Nada más alentador que comprobar, tras unas desconectadas vacaciones, que las cosas no cambian, siguen exactamente en el mismo lugar: Colo Colo depende de Jaime Valdés y si el Pájaro anda mal, el equipo pierde consistencia; Paulo Garcés sale lesionado por una salida de su estilo y termina en la clínica; en el fútbol chileno no se marca, desde Dituro hasta Llanos, recorriendo toda la cancha de Viña, no hubo un solo jugador de Everton que amagara el gol de Católica; la U de Conce no sólo no lleva público al estadio, sino que tampoco es mencionado en los propios medios de la Octava Región; el Mono Sánchez se manda una atajada memorable y a la jugada siguiente regala un gol absurdo… El sábado, en el Nacional, Cavallieri demostró, una vez más, que podrá estar peleado a muerte con Guede, pero aún así le conoce todo los pensamientos. Y sigue invicto en sus duelos personales. Cuando pararon cerca de la media hora de ambos tiempos a tomar agua, había 30 grados a la sombra, supe que a esta acción se le decía Cooling time. Bascuñán no detuvo el partido para que tomaran agua, sino que para el Cooling time. Estoy divagando. Efectos del verano.

Me encanta el lenguaje del fútbol, siempre está regalando joyitas para deleite de los profesores de castellano y los filólogos. Mi buen amigo Juan Andrés Piña, autor de la notable Conversaciones con la poesía chilena, publicó el año pasado el divertido Diccionario del siútico. Ahí encontramos bocados como "control orientado" o "segunda pelota", como se le dice hoy a los rebotes.

Pues bien, el mentado Cooling time podría enriquecer una segunda edición de este diccionario, y no es más que la antigua parada que uno hacía en la plaza para tomar agua de la llave o de la manguera de riego. Se armaba una cola de sedientos esperando turno. Adosada a esta ceremonia venía un irrenunciable cuidador, empleado municipal o guardia privado, generalmente armado con un escobillón o rastrillo, que nos echaba de la plaza con la amenaza de darnos un par de varapalos y requisar la pelota. Que no era poco. Era el viejo que echa, presente a lo largo y ancho de todo el país, como bien lo ilustró Roberto Merino en una columna hace pocos años. Seguro algún antropólogo folclorista podría nombrarlo "tesoro humano vivo" como los chinchineros o los tejedores de chamantos.

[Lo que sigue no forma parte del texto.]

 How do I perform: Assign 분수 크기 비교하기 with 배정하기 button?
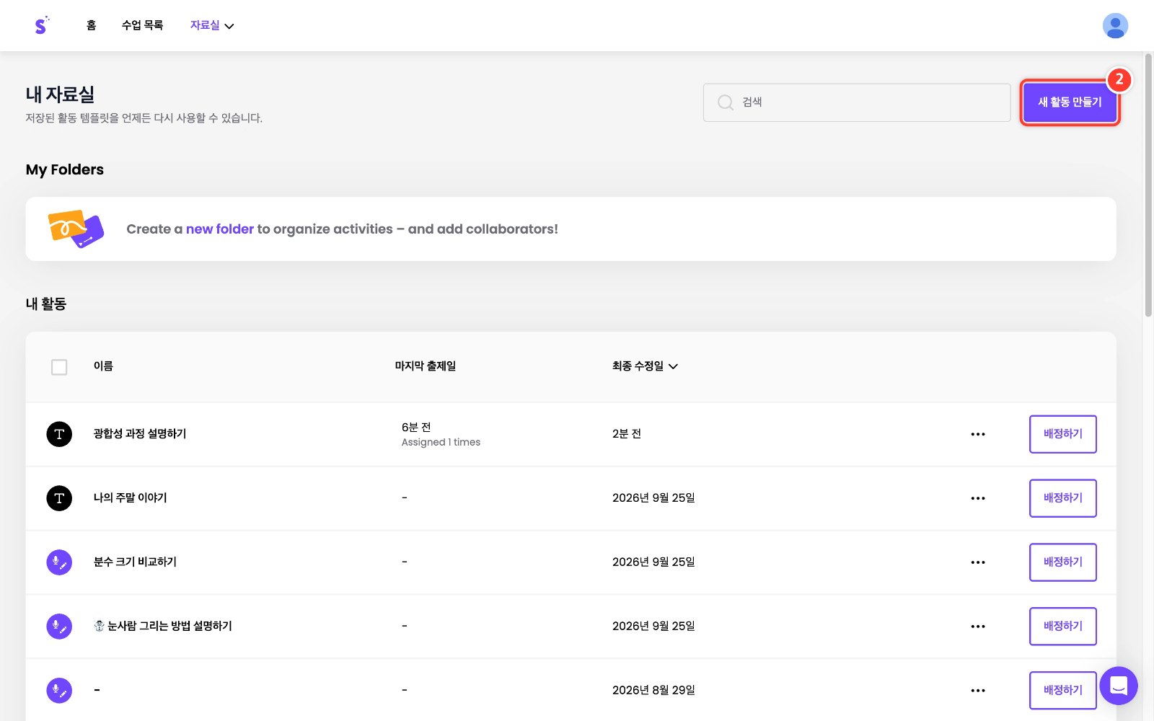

En mi infancia me topé con infinitas variaciones del viejo que echa. Alguno con pistola al cinto y anteojos espejados, como me ocurrió en el verano de 1979 en una costra de tierra que tenía una cancha dibujada encima. En el Parque Inés de Suárez parece que tenía horarios discontinuos: podía estar semanas sin aparecer.

El más glorioso lo vi una tarde otoñal hace cuarenta años en las canchas interiores del Nacional. Fuimos con un grupo del barrio, los hermanos Gálvez de la calle Rengo estaban ahí, a pichanguear en las canchas de tierra y arcos con malla de gallinero que había entonces. Nos metimos en una de baby fútbol ubicada al costado de donde está hoy el patinódromo. De repente apareció este ogro con un rastrillo de puntas largas. Era grande, chascón, con patillas y una buena guata bajo su cotona. El Yeti. Salimos cascando pero no nos rendimos. Nos fuimos a jugar otra cancha de por allá lejos, donde se ubica el diamante de béisbol. Después de un buen rato de el que hace el gol se pone al arco y entierrarnos hasta las orejas, paramos el juego para un Cooling Time en una acequia que corría por el lado. Una vez más, y con mayores bríos, apareció blandiendo su rastrillo el viejo que echa, y fue el desbande. El que se las vio más negras fue un muchacho del barrio que no alcanzó a identificar: se había sacado toda la parte de debajo de la ropa para refrescar sus intimidades y, mientras sus vergüenzas se batían como un péndulo al ritmo del escape, se salvó por los pelos de ser atrapado por este potencial tesoro humano vivo.